On Tuesday, the yuan traded at more than 6.86 to the dollar in China’s tightly controlled onshore market, hitting levels last seen in August 2020. The currency weakened past 6.88 in the more freely traded offshore market, taking its year-to-date decline against the dollar to more than 8%.

The latest selloff in the yuan, or the renminbi accelerated as the U.S. dollar marched higher. Recent data releases also show China’s economy in rude health. Factory output, investment, consumer spending and youth employment numbers in July all pointed to broad economic weakness. China’s economy contracted by 2.6% in the April-to-June quarter from the first quarter of the year, official data released last month showed.

USDCNH Hits 2 Year Low

During July the PBOC cut the 5-year loan prime rate to 4.45% from 4.6% to boost the economy and cut short term rates further this past week. Beijing has warned against criticism of its dynamic zero-COVID policy. The zero-tolerance approach, which depends on strictest lockdowns and mass testing, has weighed heavily on the already slowing economy and raised the need for further policy easing.

On Aug. 19, the central bank also signaled its preference for a weaker yuan by setting its daily midpoint fix for onshore trading at more than 6.80 against the dollar.

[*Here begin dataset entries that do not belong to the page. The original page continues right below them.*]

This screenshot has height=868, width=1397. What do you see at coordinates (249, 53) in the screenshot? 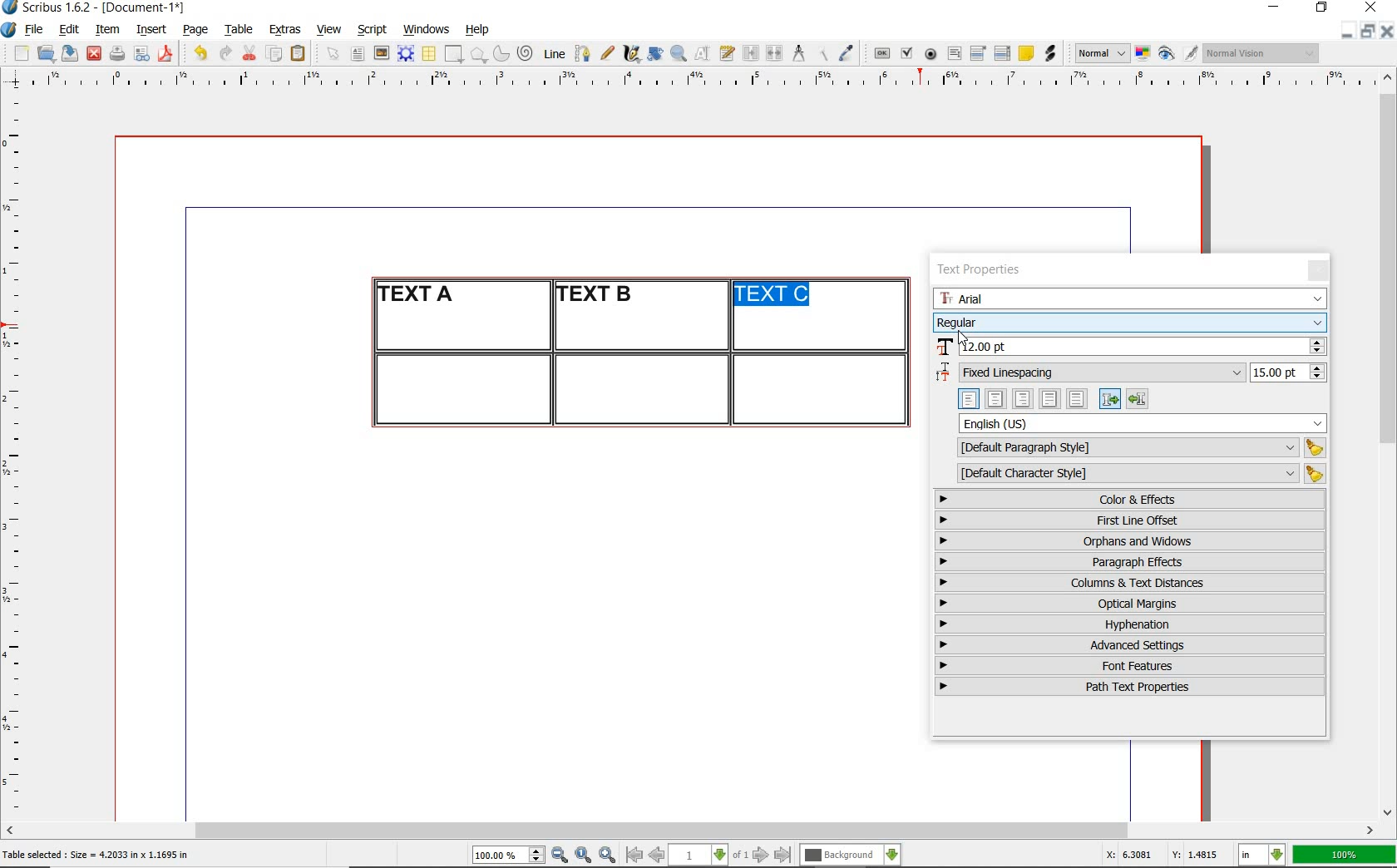
I see `cut` at bounding box center [249, 53].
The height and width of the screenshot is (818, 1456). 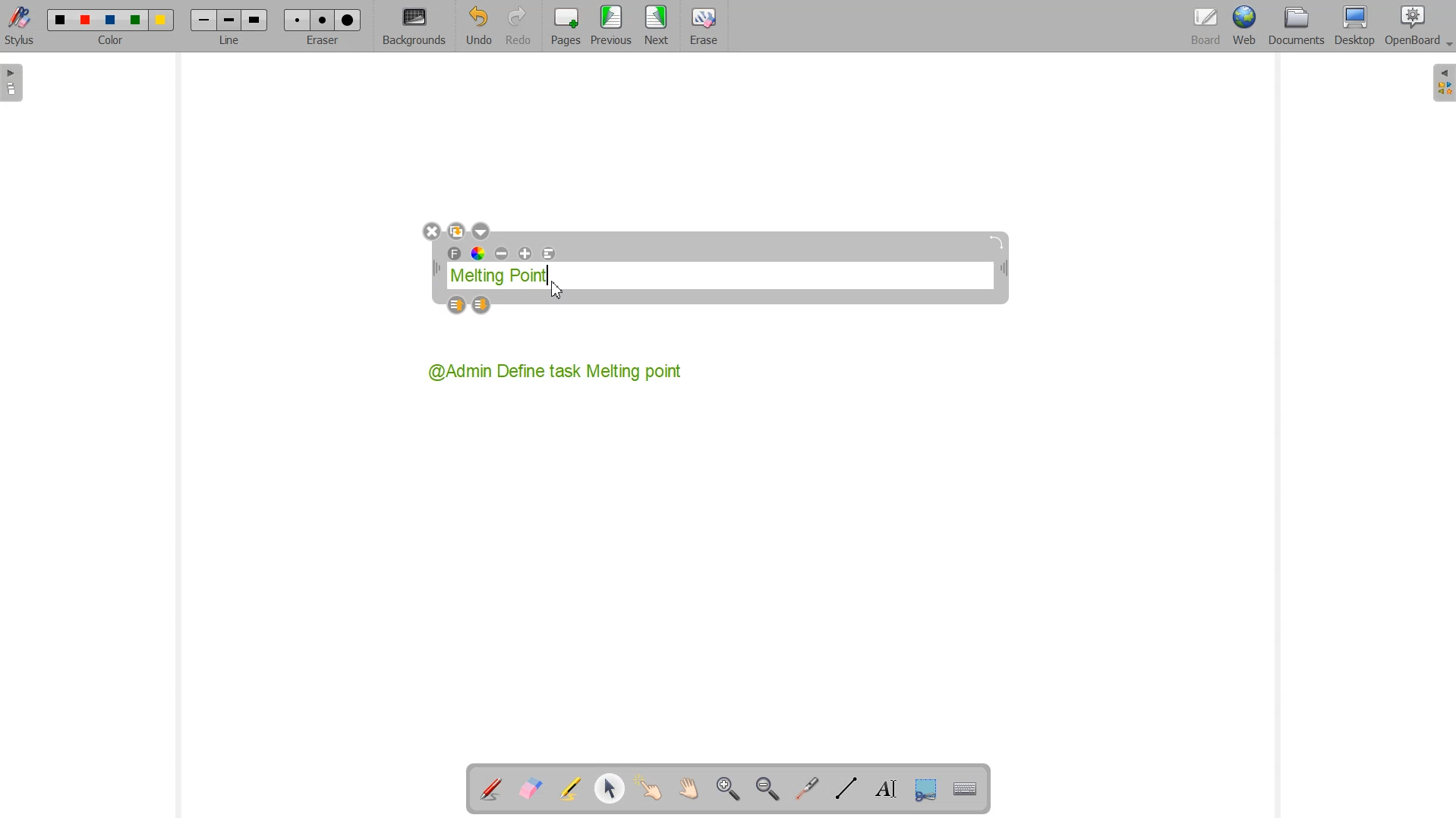 What do you see at coordinates (481, 231) in the screenshot?
I see `Dropdown box` at bounding box center [481, 231].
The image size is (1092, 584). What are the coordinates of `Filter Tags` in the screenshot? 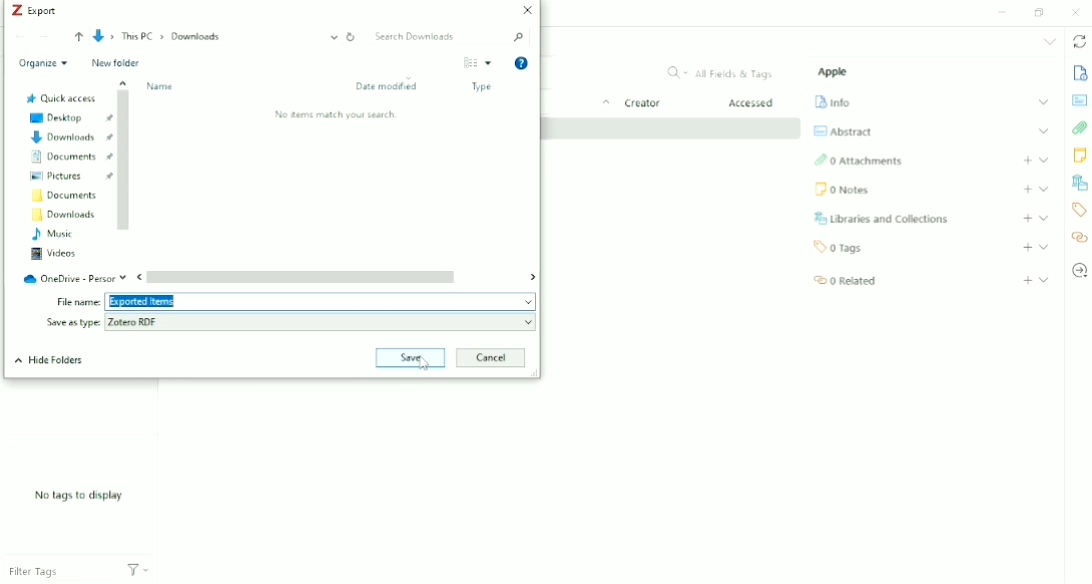 It's located at (59, 573).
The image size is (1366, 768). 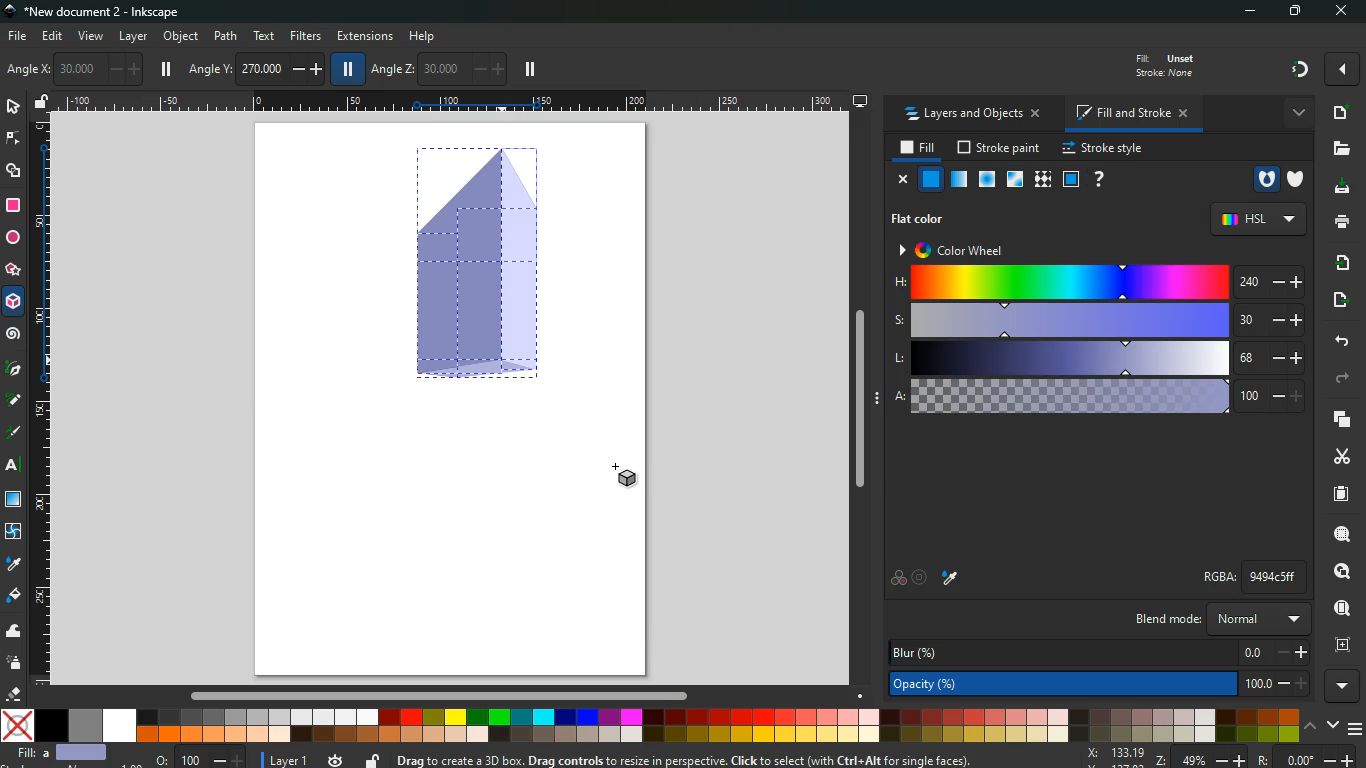 I want to click on opacity, so click(x=959, y=180).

This was the first time it had crossed that level in 23 months. The PBOC allows the currency to trade within a daily range of 2% up or down against the dollar from its target level. The market is asking where the upper band is now?

Then on Tuesday morning, August 23, the PBoC set the midpoint at more than 6.85 yuan to the dollar. A weaker currency helps China’s exporters by making their goods cheaper. But it creates another headwind for foreign investors in stocks and bonds in mainland China by eroding their value. So far this year, international institutions have pulled more than $82 billion from yuan-denominated bonds, a record outflow for the asset class.

The forward margin between the Yuan and the USD has widened as the PBoC’s rate cuts have been made it less attractive to hold the yuan against the dollar because the U.S. Federal Reserve has gone in the opposite direction.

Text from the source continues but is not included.